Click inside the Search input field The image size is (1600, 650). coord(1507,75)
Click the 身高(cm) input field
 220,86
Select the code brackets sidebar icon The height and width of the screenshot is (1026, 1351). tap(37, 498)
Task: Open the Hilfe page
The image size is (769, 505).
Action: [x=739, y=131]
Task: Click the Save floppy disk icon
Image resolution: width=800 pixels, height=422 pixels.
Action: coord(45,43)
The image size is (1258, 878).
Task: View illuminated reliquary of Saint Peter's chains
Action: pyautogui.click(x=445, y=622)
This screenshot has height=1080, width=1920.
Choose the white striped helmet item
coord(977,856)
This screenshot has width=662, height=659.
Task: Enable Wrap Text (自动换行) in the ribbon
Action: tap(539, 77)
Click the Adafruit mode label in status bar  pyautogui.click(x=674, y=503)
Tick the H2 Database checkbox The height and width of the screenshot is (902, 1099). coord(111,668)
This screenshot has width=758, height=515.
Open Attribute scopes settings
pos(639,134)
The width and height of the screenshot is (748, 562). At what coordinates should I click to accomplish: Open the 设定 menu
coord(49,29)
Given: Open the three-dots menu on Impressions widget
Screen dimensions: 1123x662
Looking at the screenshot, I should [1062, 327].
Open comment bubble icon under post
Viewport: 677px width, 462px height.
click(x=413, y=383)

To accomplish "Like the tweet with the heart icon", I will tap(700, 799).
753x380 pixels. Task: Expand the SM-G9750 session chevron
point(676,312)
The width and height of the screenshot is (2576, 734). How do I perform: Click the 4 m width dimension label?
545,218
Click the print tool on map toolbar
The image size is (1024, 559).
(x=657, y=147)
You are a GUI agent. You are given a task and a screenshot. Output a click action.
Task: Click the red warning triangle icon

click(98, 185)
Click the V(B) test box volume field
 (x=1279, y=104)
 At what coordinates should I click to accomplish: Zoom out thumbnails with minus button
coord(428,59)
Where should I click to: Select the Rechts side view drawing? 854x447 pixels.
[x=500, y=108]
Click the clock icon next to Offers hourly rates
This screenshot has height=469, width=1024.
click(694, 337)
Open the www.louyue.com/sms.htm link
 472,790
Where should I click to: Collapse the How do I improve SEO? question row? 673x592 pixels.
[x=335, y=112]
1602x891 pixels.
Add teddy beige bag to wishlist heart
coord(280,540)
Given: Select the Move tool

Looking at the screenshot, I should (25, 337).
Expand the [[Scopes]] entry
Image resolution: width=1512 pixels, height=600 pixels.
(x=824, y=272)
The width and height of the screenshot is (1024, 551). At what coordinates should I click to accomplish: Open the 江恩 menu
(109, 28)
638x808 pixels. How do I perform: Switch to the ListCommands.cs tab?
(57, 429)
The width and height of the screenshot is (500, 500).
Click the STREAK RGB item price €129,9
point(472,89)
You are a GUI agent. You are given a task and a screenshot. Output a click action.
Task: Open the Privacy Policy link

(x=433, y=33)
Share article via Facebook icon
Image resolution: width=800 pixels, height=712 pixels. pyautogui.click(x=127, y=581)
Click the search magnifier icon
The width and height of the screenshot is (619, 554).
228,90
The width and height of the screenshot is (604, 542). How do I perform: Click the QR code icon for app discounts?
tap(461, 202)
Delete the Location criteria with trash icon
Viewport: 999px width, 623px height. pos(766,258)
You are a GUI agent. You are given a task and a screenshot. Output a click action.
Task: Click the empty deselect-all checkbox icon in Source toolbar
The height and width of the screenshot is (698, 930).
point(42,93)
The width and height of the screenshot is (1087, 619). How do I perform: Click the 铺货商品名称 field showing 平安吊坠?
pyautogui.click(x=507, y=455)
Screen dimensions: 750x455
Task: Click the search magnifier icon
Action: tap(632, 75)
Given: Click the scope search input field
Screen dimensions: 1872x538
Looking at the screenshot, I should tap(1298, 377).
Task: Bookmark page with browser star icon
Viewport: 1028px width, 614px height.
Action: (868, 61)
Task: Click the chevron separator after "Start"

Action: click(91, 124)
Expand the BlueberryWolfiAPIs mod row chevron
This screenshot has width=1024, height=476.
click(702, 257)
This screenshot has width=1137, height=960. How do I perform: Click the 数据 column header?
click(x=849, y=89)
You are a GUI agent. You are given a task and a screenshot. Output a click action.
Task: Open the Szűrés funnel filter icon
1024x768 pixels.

Requirement: Every entry must appear in the answer, reproduced exactly.

Your solution:
Click inside the Search input field The image size is (1600, 650). coord(1507,75)
Click the 身高(cm) input field
 220,86
Select the code brackets sidebar icon The height and width of the screenshot is (1026, 1351). tap(37, 498)
Task: Open the Hilfe page
The image size is (769, 505).
Action: [x=739, y=131]
Task: Click the Save floppy disk icon
Image resolution: width=800 pixels, height=422 pixels.
Action: coord(45,43)
The image size is (1258, 878).
Task: View illuminated reliquary of Saint Peter's chains
Action: pyautogui.click(x=445, y=622)
This screenshot has height=1080, width=1920.
Choose the white striped helmet item
coord(977,856)
This screenshot has width=662, height=659.
Task: Enable Wrap Text (自动换行) in the ribbon
Action: tap(539, 77)
Click the Adafruit mode label in status bar  pyautogui.click(x=674, y=503)
Tick the H2 Database checkbox The height and width of the screenshot is (902, 1099). coord(111,668)
This screenshot has width=758, height=515.
Open Attribute scopes settings
pos(639,134)
The width and height of the screenshot is (748, 562). At what coordinates should I click to accomplish: Open the 设定 menu
coord(49,29)
Given: Open the three-dots menu on Impressions widget
Screen dimensions: 1123x662
Looking at the screenshot, I should [1062, 327].
Open comment bubble icon under post
Viewport: 677px width, 462px height.
click(x=413, y=383)

To accomplish "Like the tweet with the heart icon", I will tap(700, 799).
753x380 pixels. Task: Expand the SM-G9750 session chevron
point(676,312)
The width and height of the screenshot is (2576, 734). How do I perform: Click the 4 m width dimension label?
545,218
Click the print tool on map toolbar
The image size is (1024, 559).
(x=657, y=147)
You are a GUI agent. You are given a task and a screenshot. Output a click action.
Task: Click the red warning triangle icon

click(98, 185)
Click the V(B) test box volume field
 (x=1279, y=104)
 At what coordinates should I click to accomplish: Zoom out thumbnails with minus button
coord(428,59)
Where should I click to: Select the Rechts side view drawing? 854x447 pixels.
[x=500, y=108]
Click the clock icon next to Offers hourly rates
This screenshot has height=469, width=1024.
click(694, 337)
Open the www.louyue.com/sms.htm link
 472,790
Where should I click to: Collapse the How do I improve SEO? question row? 673x592 pixels.
[x=335, y=112]
1602x891 pixels.
Add teddy beige bag to wishlist heart
coord(280,540)
Given: Select the Move tool

Looking at the screenshot, I should (25, 337).
Expand the [[Scopes]] entry
Image resolution: width=1512 pixels, height=600 pixels.
(x=824, y=272)
The width and height of the screenshot is (1024, 551). At what coordinates should I click to accomplish: Open the 江恩 menu
(109, 28)
638x808 pixels. How do I perform: Switch to the ListCommands.cs tab?
(57, 429)
The width and height of the screenshot is (500, 500).
Click the STREAK RGB item price €129,9
point(472,89)
You are a GUI agent. You are given a task and a screenshot. Output a click action.
Task: Open the Privacy Policy link

(x=433, y=33)
Share article via Facebook icon
Image resolution: width=800 pixels, height=712 pixels. pyautogui.click(x=127, y=581)
Click the search magnifier icon
The width and height of the screenshot is (619, 554).
228,90
The width and height of the screenshot is (604, 542). How do I perform: Click the QR code icon for app discounts?
tap(461, 202)
Delete the Location criteria with trash icon
Viewport: 999px width, 623px height. pos(766,258)
You are a GUI agent. You are given a task and a screenshot. Output a click action.
Task: Click the empty deselect-all checkbox icon in Source toolbar
The height and width of the screenshot is (698, 930).
point(42,93)
The width and height of the screenshot is (1087, 619). How do I perform: Click the 铺货商品名称 field showing 平安吊坠?
pyautogui.click(x=507, y=455)
Screen dimensions: 750x455
Task: Click the search magnifier icon
Action: tap(632, 75)
Given: Click the scope search input field
Screen dimensions: 1872x538
Looking at the screenshot, I should tap(1298, 377).
Task: Bookmark page with browser star icon
Viewport: 1028px width, 614px height.
Action: (868, 61)
Task: Click the chevron separator after "Start"

Action: click(91, 124)
Expand the BlueberryWolfiAPIs mod row chevron
This screenshot has width=1024, height=476.
click(702, 257)
This screenshot has width=1137, height=960. How do I perform: Click the 数据 column header?
click(x=849, y=89)
You are a GUI agent. You are given a task and a screenshot. Output a click action.
Task: Open the Szűrés funnel filter icon
1024x768 pixels.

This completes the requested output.